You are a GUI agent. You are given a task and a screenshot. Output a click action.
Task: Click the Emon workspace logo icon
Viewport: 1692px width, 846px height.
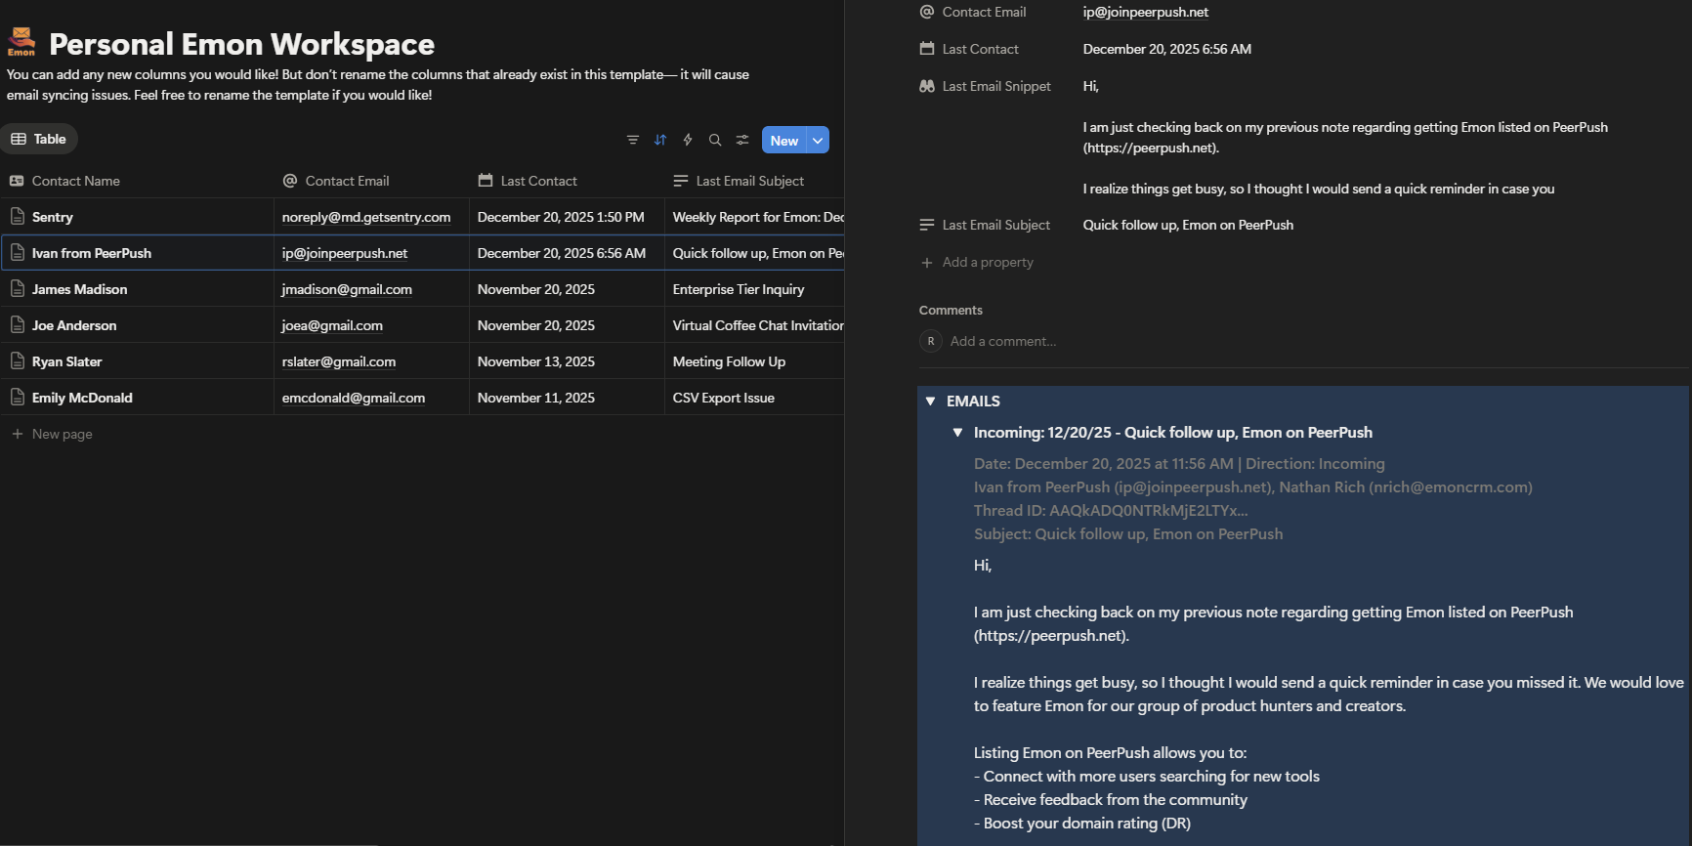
________________
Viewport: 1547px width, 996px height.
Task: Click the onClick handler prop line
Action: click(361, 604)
________________
→ **EXERCISE PROMPT**
Reproduce the entries beginning with the line that contains "You are a GUI" and continuing through the line that contains "Viewport: 1692px width, 846px height.".

→ **RESPONSE BELOW**
You are a GUI agent. You are given a task and a screenshot. Output a click action.
Task: Click the Emon workspace logo icon
Viewport: 1692px width, 846px height.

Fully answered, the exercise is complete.